Essa determinação reforça os meios telemáticos e informatizados como prova de relação de trabalho, duração de jornada e outras características do relacionamento empresa-trabalhador. Mas terá força suficiente para transformar telefonemas e e-mails, ou espaços entre eles, em jornada ou sobreaviso? Ou até o fato do funcionário receber um telefonema eventual em hora extra?

As comunicações entre empresas e funcionários já são usadas como meio de provas em juízo. Podem provar relação de emprego, remuneração, extensão da jornada de trabalho, horas extras noturnas ou aos domingos e outros detalhes. No Direito Cível, têm servido para provar que determinados contratos foram feitos (basta uma empresa enviar um e-mail fazendo uma proposta, e a pessoa dizer que aceita).

Não é qualquer comunicação, porém, que deve ter implicações jurídicas. O empregado, afinal, poderá telefonar para dizer que sua sogra faleceu e não comparecerá no dia seguinte ou para pedir que guardem na gaveta o bilhete de loteria que ele deixou sobre a mesa; ou algum colega ou chefe poderá ligar para lhe dizer que sua esposa está indo atrás dele em seu bar preferido, carregando um pau de macarrão.

Muitos telefonemas são inadiáveis devido a descumprimentos de obrigações pelo trabalhador, e não para “comando, controle e supervisão”, como consta da norma. O bom senso terá que ser usado, para que a lei dê resultados positivos.

A questão mais controvertida é a do sobreaviso. A Súmula 428 do TST considera uso de telefone e outros meios de comunicação como insuficientes para provar o sobreaviso e, consequentemente, horas extras.

Essa súmula é adequada e é melhor que continue em vigor ou que o sobreaviso seja regulamentado por lei ou nas convenções coletivas, pois não implica necessariamente em horas extras. De um telefonema podem decorrer ou não a necessidade e a imposição de horas extras ao trabalhador. Há casos em que um trabalhador pode aceitar ou recusar o que lhes será pedido. Outros em que só atenderão o que lhes convier. Outros em que o próprio trabalhador insistirá em ficar, por ser forma de, atendendo-o, engordar sua remuneração, seja pela hora extra, seja pela oportunidade de fazer uma venda ao cliente. Haverá aqueles em que o sobreaviso já estará integrado ao salário. Impossível admitir-se uma única interpretação.

Relógio eletrônico
O que ninguém notou até agora são as implicações que esse parágrafo único poderá ter sobre as seguidas e inexplicáveis tentativas do Ministério do Trabalho de impor esse monstrengo caro e inútil, a que chama relógio de ponto eletrônico.

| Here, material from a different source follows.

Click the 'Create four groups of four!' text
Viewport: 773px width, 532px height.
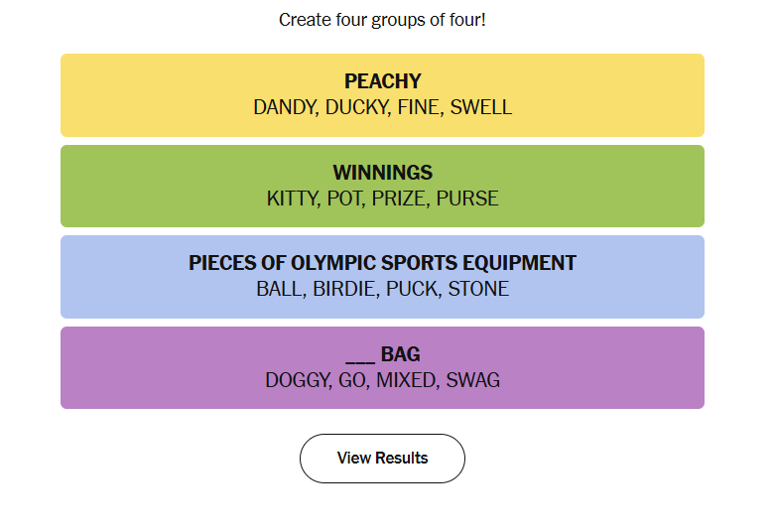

Afirma o parágrafo que “comando, controle e supervisão por meios eletrônicos e telemáticos serão tidos como equivalentes aos de subordinação pessoal e direta”.

Entendemos que esse comando libera de vez as empresas que têm funcionários trabalhando em casa ou à distância (vigilância, limpeza, manutenção e outros) do famigerado relógio de ponto eletrônico como o quer o ministério referido. Note-se que a lei fala desses tipos de comunicação de forma genérica, ou seja, não exclui nenhum que se possa ter como idôneo. Depois, aqui se trata de uma lei vinda do Congresso e assinada pela presidente da República, enquanto o relógio de ponto eletrônico decorre de Portaria, é assinada por ministro. Há enorme distância hierárquica entre uma e outra.

Esse entendimento, a valorização desses meios telemáticos e eletrônicos em geral, deve ser usado doravante para enfrentar a pretensão do Ministério do Trabalho quanto ao ponto eletrônico mesmo nos demais setores da atividade econômica.

Precauções
As empresas poderão usar os meios previstos na lei para, de forma mais precisa, regulamentar jornadas, evitando reclamações fantasiosas. Isso, sem dúvida, estimulará a expansão do trabalho feito na residência e à distância.

Doravante, é recomendável que a empresa regulamente a comunicação com seu funcionário, colocando normas no contrato de trabalho desde seu início, ou aprove regulamento a ser cumprido. Cópias deste poderão ser entregues a cada funcionário, que por sua vez assinará o recebimento no verso de outra cópia. Ele poderá ser fixado em mural. Deve constar que o funcionário só deve, fora do horário do expediente, ligar à empresa ou com ela se comunicar neste ou naquele caso ou ainda em situação de emergência ou em caso de estar autorizado a fazê-lo. Em qualquer outro caso, será considerado infração. O funcionário que receber comunicação sobre trabalho deve informar a empresa no dia seguinte.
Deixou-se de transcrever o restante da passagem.